Folha de S. Paulo


Por que ainda existem macacos?

Se eu ganhasse um centavo toda vez que alguém faz a pergunta acima depois de ler um texto que escrevi (ou depois de clicar nele, pelo menos), já teria juntado dinheiro suficiente para comprar algumas Ferraris, um iate e uma quitinete na Vila Leopoldina.

É batata -basta falar em evolução humana que as muitas pessoas que não aceitam a ideia logo levantam essa objeção. Afinal, se o homem veio "do macaco" (curiosamente, ninguém diz qual macaco; só no Brasil há mais de uma centena de espécies), por que toda essa macacada ainda existe mundo afora? Estão esperando o que para virar gente?

Permita-me, insigne leitor, reformular a pergunta. Se o Brasil foi colonizado por Portugal, por que ainda existem portugueses?

Sou capaz de apostar que, depois dessa, muita gente está achando que eu forcei a barra. A questão aqui é muito mais simples: a analogia funciona porque, nos dois casos, tínhamos uma "população-mãe" que se dividiu, em termos geográficos, em duas "populações-filhas". A passagem do tempo faz o resto do serviço.

É claro, porém, que outros fatores bem mais complicados estão em jogo quando o assunto é a história de toda uma espécie. Dois pontos são cruciais, que chamarei aqui de "oportunidade" e "matéria-prima".

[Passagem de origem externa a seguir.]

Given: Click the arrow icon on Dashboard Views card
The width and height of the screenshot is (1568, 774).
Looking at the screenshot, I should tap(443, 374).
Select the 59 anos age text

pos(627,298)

Os detalhes exatos ainda precisam ser elucidados, mas é virtualmente certo que os primeiros membros da linhagem humana não passavam de grandes macacos africanos que adotaram, há pelo menos 6 milhões de anos, algum tipo de postura bípede. Não sabemos por que esse tipo inovador de locomoção prosperou -talvez ele esteja ligado a alterações na estrutura das florestas tropicais da África de então, que teriam ficado mais ralas. É indiscutível, porém, que alguma oportunidade ambiental estava presente como gatilho da aurora da nossa história evolutiva.

Oportunidade, entretanto, não é tudo. Vários tipos de primatas talvez pudessem ter se beneficiado da nova "fatia de mercado" na qual nossos ancestrais investiram, mas para isso era preciso contar com a matéria-prima genética -ou seja, algumas mutações no DNA- que permitiu os primeiros passos da transformação de um primata quadrúpede em seus descendentes bípedes. Esse talvez seja, de fato, o único verdadeiro "acaso" na história toda: o aparecimento da variabilidade genética segue padrões que são, em larga medida, aleatórios.

Isso explica, em parte, porque não há outros grandes macacos bípedes por aí -faltou matéria-prima no genoma deles. Há, contudo, outro ponto crucial. Achar que os outros primatas também "deveriam" ter virado gente é um ponto de vista com uma premissa oculta: a de que, do ponto de vista da sobrevivência, ser gente sempre foi sinônimo de superioridade. A questão é que não foi.

Esqueça por um instante os 7 bilhões de pessoas no mundo hoje. Há uns 30 mil anos atrás, quando já éramos a única espécie de macaco bípede da Terra (as outras tinham se extinguido), nossa população global era de alguns milhões de indivíduos -não muito superior à população de chimpanzés antes das espingardas e motosserras modernas.

Aliás, o fato de que diversos outros membros da linhagem humana (como os neandertais) desapareceram deveria ser suficiente para desfazer nossa aura de sucesso inevitável. Outras espécies poderiam ter chegado até aqui conosco -ou ninguém poderia ter escapado. Não é tão mau negócio assim ser macaco.